AIM:
Revise the lines starting with the line containing "You are a GUI" and going on through the line containing "pos(69,105)", changing "click action" to "tap action" and leaving all else unchanged. Give only those lines.

-- Start DATA TO PROCESS --

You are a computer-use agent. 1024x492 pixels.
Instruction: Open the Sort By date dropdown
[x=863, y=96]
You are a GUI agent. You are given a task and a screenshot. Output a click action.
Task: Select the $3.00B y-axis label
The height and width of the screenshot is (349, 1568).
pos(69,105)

-- End DATA TO PROCESS --
-- Start DATA TO PROCESS --

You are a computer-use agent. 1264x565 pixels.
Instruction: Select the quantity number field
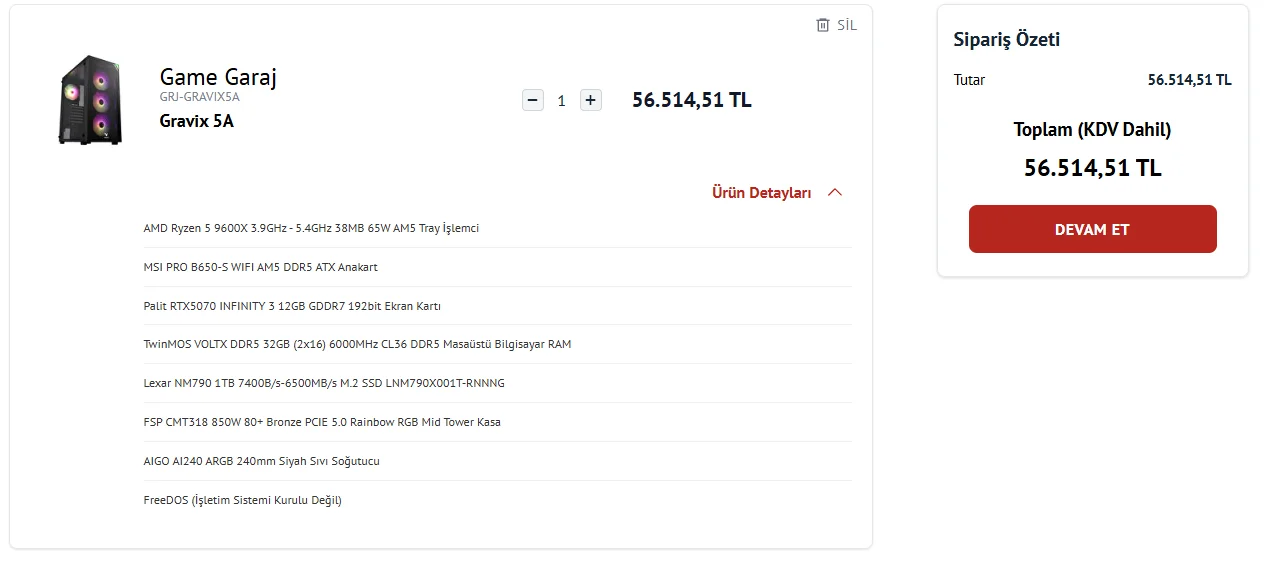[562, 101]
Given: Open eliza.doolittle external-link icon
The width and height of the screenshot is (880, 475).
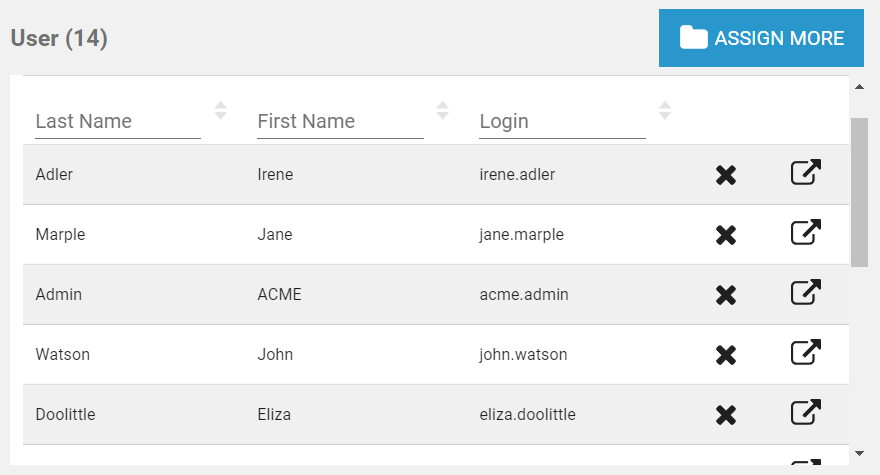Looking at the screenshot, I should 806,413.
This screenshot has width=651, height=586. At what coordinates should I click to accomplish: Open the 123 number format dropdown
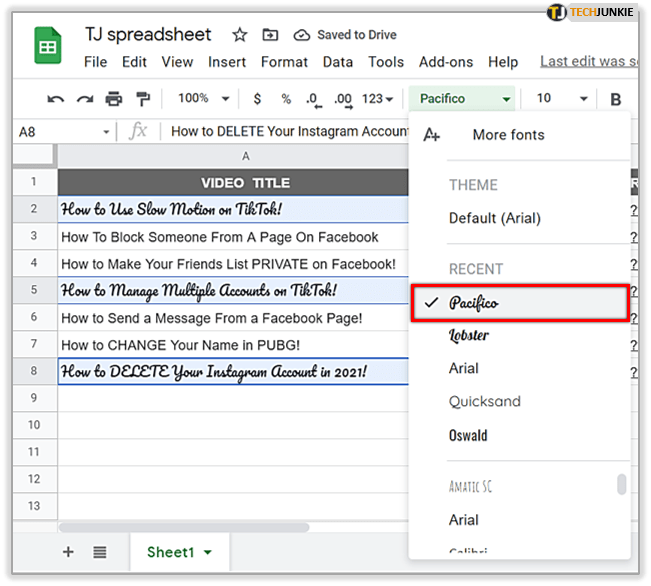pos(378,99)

-- End DATA TO PROCESS --

RESPONSE:
You are a GUI agent. You are given a task and a screenshot. Output a tap action.
Task: Select the $3.00B y-axis label
The height and width of the screenshot is (349, 1568).
pos(69,105)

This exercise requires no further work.